Certainly you’ve noticed how a mop cleans much better with warm water? Well, the same will be true for your car’s engine bay. You don’t want the engine at normal operating temperature, as dousing a hot engine with cool water could cause damage. You just want it slightly warm, not hot.

Here’s how to achieve that. If you’ve just finished driving your car around town at normal operating temperature, let it cool down for a couple hours before beginning cleaning. If your car has sat overnight and is completely cold, start it up and let it run just long enough for the temperature gauge to read about 10% or less. It doesn’t need to be exact; you just don’t want the engine blazing hot or ice cold.

Just get the temperature needle moving up
This is about the MAX your temp gauge should read before cleaning your engine bay–just warm, not hot

Step 2: Disconnect your battery.

Since we’ll be working with water, it’s a good idea to disconnect your battery so you do not short something out with the water. Simply use a pair of pliers, channel locks, or crescent wrench to remove the negative battery cable from its post.

Loosen the nut on the negative battery cable
Loosen the nut on the negative battery cable
Move the negative cable away from the terminal
Move the negative cable away from the terminal

Step 3: Cover sensitive components.

You will find this step debated all over the internet.
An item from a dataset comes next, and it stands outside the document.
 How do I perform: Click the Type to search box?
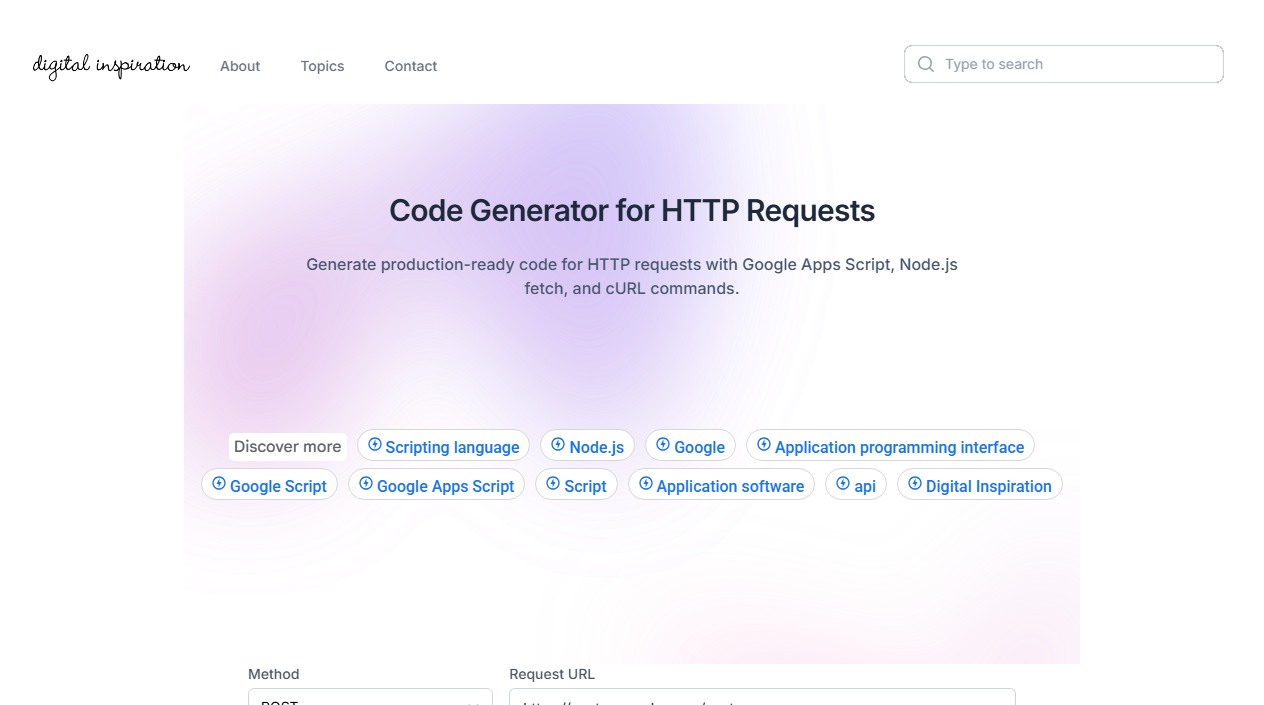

I’m of the camp that believes this step is unnecessary for MOST modern cars. But for the sake of being more safe than sorry, you should cover your alternator and distributor with plastic bags.

My car’s alternator is buried deep underneath the engine, about 1 foot away from the ground, where it is surrounded by moisture whenever it rains. For this reason, I’m not concerned about covering it before getting it wet. The small amount of water I may shower it with will be no more exposure than it would receive during a normal drive in the rain.

Alternator Location--Impossible to Access
You can see why I didn’t bother covering my alternator. It’s nearly impossible to access

So that you’re aware of what your alternator looks like, I’m including this picture of my work truck. If your alternator is accessible like this one, cover it with a plastic bag.

Easily visible alternator location
If your alternator is accessible like this one, cover it with a plastic bag just to be safe

Additionally, my car also does not have a mechanical style distributor, but if your car is older, you can follow your spark plug wires to their source, and cover the device that looks like this.

Distributor example
If your car is older and has a distributor, cover it with a plastic bag

Now that we’ve covered all the sensitive components, let’s get ready to scrub-a-dub.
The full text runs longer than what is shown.